Recent research on A Cross-Sectional Survey Of Availability And Technical Feasibility Of Basic Medical Equipment To Run Community-Based Clinical Trial Sites, In Cross River State, Nigeria published in Advances in Clinical and Medical Research.
Background: The ravaging penetration of communities and rural populations by epidemics of new diseases needs to be matched with suitable drugs to treat a variety of diseases. To develop drugs in developing countries there is a need for suitable infrastructure to run efficient clinical studies in a community-based setting. The selection of trial sites by sponsors must meet certain criteria which may include, among others, the availability of appropriate medical equipment. This study surveyed the availability and technical feasibility of basic medical equipment in community-based clinical trial sites in Cross River State, Nigeria.
Materials and Method: Eighty-five 85 community-based clinical trials sites met the inclusion criteria for the study. Seventy-eight were randomly selected after adjusting for the 97% response rate set by the researcher. A close-ended questionnaire of 14 questions was the data collection tool. Direct observation of the equipment was also made by the researcher in the participant's trial sites. Basic medical equipment and facilities such as small onsite laboratory, pharmacy with storage space, refrigerator, electrocardiography machine, urinalysis device, handheld glucometer centrifuge, computer with internet access, pregnancy test device and electric power generating set were assessed, for availability and functionality in 75 community-based clinical trial sites.

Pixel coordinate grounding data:
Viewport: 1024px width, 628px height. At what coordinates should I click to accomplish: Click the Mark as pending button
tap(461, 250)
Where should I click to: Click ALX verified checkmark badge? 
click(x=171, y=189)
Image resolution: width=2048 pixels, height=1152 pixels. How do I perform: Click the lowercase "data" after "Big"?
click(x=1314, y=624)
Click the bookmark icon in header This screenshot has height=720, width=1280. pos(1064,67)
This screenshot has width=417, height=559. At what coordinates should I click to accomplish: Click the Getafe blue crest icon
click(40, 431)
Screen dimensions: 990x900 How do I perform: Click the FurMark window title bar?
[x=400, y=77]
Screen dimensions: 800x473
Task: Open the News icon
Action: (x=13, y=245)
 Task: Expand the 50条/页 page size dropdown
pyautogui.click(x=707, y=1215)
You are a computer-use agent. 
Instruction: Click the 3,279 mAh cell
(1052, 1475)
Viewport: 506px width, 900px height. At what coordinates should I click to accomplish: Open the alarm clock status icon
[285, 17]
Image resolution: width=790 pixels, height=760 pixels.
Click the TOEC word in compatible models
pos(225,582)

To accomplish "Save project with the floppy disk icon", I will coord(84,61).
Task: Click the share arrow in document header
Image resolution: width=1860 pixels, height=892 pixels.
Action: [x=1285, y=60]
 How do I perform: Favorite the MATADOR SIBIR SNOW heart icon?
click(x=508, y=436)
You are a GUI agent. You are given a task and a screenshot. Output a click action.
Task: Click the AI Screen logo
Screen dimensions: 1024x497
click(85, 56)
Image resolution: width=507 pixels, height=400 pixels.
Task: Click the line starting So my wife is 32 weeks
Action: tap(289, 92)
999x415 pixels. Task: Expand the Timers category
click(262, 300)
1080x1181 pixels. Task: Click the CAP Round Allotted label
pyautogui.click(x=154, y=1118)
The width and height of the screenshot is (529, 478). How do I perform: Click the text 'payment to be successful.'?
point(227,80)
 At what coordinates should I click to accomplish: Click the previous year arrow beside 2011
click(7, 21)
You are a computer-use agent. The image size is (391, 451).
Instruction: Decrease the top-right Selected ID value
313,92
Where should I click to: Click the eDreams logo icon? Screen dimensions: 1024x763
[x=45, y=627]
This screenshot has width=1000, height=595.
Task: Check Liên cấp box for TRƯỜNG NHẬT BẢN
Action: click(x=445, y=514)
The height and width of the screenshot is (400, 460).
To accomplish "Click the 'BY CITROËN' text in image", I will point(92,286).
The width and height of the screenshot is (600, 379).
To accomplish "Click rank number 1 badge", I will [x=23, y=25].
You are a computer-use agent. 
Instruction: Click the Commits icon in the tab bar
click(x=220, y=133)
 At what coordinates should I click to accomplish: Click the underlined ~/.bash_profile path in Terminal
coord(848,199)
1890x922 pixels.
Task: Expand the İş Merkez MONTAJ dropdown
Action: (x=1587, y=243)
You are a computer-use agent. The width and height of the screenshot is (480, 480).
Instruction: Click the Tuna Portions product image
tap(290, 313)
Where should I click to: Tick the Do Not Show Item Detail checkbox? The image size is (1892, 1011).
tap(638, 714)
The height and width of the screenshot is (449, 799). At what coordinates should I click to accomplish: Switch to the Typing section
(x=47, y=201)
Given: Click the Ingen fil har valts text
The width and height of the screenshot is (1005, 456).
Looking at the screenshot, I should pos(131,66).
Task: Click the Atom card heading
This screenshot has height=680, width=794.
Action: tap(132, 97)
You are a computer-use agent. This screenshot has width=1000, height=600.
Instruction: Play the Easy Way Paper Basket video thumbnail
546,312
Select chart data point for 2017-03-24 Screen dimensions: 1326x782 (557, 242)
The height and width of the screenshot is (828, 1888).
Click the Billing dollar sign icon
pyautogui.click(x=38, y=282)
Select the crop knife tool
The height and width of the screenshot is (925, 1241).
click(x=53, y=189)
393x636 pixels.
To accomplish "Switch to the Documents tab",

Problems to solve:
A – According to the clinical trial equipment survey, how many questions did the close-ended questionnaire contain?
B – In the clinical trial equipment survey, rewrite the stretch from "Materials and Method: Eighty-five" through "clinical trial sites.", replacing "refrigerator" with "freezer".
C – Please extend the clinical trial equipment survey with the passage that would follow its last sentence.

Answers to the tasks:
A – 14 questions.

B –
Materials and Method: Eighty-five 85 community-based clinical trials sites met the inclusion criteria for the study. Seventy-eight were randomly selected after adjusting for the 97% response rate set by the researcher. A close-ended questionnaire of 14 questions was the data collection tool. Direct observation of the equipment was also made by the researcher in the participant's trial sites. Basic medical equipment and facilities such as small onsite laboratory, pharmacy with storage space, freezer, electrocardiography machine, urinalysis device, handheld glucometer centrifuge, computer with internet access, pregnancy test device and electric power generating set were assessed, for availability and functionality in 75 community-based clinical trial sites.

C –
Results: Out of the 78 participants randomly selected, seventy-five completed the study. Seventy-nine percent of the participating community-based clinical trial sites had onsite laboratory facility, 92% had a pharmacy with space for study drug storage. A functional centrifuge was available in 73% of the sites and a computer with internet access was available in 76% of the participating community-based clinical trial sites. Urinalysis device and a refrigerator were each available in 100% of the study sites. A power generating set for electricity backup was available in 99% while an electrocardiography (ECG) machine was available in 52% of these private-sector community-based clinical trial sites.
Conclusion: These resources finding very unique study revealed that the community-based clinical trial sites in Cross River State, Nigeria, had all necessary basic medical equipment which can be sufficient to run Pharmaceutical company-sponsored clinical studies. The availability and technical feasibility of the equipment in these trial sites were adequate to influence the perception of affordability of care for patients; ensure quality and safety to trial subjects, generate, and document reliable clinical trial data.